(DATA SHOWN Opens)

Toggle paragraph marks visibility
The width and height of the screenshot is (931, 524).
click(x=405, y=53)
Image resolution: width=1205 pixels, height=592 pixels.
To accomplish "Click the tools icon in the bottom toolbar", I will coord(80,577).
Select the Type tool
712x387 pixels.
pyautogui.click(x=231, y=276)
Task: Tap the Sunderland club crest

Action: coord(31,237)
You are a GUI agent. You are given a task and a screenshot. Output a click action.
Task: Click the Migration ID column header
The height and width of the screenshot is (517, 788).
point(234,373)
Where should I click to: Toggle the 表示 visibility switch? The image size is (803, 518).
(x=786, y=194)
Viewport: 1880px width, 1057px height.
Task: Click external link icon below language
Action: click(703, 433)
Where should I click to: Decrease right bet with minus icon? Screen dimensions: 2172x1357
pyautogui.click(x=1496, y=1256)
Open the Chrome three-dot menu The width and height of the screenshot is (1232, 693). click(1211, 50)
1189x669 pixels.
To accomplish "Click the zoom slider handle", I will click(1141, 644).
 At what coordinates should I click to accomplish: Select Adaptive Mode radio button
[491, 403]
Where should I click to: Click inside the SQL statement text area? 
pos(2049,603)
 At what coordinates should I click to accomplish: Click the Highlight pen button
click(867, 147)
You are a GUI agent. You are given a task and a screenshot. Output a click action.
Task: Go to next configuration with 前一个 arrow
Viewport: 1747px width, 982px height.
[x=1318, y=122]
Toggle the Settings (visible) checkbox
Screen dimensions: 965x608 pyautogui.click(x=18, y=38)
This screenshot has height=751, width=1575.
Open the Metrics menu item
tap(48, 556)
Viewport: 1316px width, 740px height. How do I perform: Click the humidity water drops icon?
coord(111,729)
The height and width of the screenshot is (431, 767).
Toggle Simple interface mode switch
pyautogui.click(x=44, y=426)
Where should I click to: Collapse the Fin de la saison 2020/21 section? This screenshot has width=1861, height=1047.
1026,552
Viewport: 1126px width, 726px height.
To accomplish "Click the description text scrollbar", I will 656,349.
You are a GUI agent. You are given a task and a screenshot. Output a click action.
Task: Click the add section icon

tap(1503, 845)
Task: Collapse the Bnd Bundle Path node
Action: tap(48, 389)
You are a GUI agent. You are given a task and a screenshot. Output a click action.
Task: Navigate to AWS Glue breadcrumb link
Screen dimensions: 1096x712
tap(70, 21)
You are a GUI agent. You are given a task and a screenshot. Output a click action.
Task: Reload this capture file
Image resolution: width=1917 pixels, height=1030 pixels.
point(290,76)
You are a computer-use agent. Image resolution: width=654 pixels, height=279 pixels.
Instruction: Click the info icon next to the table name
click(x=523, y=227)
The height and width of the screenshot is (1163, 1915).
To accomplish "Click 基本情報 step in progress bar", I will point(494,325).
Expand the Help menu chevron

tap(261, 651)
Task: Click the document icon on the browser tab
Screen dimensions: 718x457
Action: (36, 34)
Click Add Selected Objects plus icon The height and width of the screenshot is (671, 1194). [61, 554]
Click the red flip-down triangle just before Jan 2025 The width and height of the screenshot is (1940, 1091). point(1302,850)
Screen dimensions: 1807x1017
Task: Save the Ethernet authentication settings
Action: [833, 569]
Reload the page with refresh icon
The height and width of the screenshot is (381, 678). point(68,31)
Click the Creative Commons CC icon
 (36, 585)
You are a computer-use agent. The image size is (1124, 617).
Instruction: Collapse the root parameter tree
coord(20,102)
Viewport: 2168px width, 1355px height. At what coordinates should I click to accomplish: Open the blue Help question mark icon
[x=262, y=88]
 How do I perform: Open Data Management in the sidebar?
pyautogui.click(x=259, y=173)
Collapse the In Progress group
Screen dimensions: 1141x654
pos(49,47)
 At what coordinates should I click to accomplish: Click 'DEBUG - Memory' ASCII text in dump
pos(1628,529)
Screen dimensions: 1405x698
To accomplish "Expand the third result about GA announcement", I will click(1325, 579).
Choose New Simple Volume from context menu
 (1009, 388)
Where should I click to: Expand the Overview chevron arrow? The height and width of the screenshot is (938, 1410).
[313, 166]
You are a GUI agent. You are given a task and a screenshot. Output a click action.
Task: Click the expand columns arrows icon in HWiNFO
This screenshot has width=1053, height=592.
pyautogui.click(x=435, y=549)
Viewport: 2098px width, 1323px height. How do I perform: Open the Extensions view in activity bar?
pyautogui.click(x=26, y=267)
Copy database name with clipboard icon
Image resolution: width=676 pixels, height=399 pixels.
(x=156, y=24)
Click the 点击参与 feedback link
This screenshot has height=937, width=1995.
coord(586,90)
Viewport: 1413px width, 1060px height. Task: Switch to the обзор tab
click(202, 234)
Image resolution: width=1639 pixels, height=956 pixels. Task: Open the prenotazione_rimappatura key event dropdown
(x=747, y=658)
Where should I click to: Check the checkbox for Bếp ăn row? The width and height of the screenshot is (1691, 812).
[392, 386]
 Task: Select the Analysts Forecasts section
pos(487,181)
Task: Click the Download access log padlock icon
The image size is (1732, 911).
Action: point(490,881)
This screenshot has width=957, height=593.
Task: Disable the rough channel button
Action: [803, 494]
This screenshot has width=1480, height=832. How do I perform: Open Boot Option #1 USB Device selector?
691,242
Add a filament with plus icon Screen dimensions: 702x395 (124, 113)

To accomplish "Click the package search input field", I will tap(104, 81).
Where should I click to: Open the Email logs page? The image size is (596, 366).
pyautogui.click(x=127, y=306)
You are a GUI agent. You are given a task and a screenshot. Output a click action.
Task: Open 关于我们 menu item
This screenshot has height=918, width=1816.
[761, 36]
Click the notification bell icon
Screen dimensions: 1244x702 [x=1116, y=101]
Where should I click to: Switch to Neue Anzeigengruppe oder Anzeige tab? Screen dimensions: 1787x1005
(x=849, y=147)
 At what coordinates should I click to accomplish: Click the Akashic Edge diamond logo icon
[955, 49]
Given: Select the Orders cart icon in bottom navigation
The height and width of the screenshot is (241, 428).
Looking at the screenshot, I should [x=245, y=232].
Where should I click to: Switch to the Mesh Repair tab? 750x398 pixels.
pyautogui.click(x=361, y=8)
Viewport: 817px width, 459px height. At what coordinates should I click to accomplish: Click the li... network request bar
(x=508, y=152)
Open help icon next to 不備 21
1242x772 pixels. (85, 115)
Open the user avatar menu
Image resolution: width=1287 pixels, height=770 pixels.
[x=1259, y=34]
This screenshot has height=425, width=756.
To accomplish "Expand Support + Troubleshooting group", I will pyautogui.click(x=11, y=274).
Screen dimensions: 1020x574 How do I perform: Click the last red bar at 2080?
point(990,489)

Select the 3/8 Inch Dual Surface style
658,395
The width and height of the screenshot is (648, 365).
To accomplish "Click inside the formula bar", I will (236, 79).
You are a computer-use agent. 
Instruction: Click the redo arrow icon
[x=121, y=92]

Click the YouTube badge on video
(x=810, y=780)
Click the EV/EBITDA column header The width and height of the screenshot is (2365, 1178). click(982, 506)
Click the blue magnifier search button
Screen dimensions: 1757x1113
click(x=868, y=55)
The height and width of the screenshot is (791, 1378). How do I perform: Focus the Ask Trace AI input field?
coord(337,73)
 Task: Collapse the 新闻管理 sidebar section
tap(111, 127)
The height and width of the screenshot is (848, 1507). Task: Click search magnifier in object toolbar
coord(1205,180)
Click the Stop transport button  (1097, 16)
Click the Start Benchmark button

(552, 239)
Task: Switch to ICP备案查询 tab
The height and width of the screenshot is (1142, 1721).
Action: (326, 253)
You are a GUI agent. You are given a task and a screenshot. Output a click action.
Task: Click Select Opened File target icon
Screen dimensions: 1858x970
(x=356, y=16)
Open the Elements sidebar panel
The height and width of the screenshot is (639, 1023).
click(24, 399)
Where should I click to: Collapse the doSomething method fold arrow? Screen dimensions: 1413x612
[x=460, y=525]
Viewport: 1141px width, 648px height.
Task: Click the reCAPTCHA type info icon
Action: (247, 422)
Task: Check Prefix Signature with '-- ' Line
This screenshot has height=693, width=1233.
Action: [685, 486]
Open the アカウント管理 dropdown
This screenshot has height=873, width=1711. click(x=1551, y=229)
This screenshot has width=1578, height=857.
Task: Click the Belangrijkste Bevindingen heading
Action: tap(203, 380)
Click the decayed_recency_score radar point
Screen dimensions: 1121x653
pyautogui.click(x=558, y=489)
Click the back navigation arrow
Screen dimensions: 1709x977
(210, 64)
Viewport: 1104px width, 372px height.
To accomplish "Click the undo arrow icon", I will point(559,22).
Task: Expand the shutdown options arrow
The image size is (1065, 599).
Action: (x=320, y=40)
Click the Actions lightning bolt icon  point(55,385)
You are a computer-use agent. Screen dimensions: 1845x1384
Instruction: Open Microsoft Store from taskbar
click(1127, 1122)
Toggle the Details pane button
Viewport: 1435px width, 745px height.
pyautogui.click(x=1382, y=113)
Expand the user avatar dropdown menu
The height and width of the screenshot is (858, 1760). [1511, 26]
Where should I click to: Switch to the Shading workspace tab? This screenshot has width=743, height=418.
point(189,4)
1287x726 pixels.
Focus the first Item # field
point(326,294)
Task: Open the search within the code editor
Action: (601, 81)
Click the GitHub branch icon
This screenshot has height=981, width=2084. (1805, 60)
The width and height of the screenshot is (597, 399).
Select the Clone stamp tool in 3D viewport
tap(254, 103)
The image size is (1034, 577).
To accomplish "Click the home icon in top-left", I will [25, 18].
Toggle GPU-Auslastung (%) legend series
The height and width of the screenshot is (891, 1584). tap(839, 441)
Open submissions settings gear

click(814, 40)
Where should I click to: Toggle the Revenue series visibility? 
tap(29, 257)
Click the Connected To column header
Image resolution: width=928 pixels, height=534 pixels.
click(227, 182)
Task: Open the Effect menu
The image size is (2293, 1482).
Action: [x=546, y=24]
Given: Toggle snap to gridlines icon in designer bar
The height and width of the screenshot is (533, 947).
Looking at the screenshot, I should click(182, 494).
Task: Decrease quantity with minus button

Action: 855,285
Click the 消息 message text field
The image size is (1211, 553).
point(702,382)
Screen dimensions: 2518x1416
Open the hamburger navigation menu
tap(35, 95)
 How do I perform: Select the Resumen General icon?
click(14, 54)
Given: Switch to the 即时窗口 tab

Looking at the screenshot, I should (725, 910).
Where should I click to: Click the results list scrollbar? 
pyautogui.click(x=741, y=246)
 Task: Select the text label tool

(DATA SHOWN Closes)

REQUIRED ACTION = Find how many lines of the entries contain "plus". Respond with the number only.

YOUR SOLUTION = 2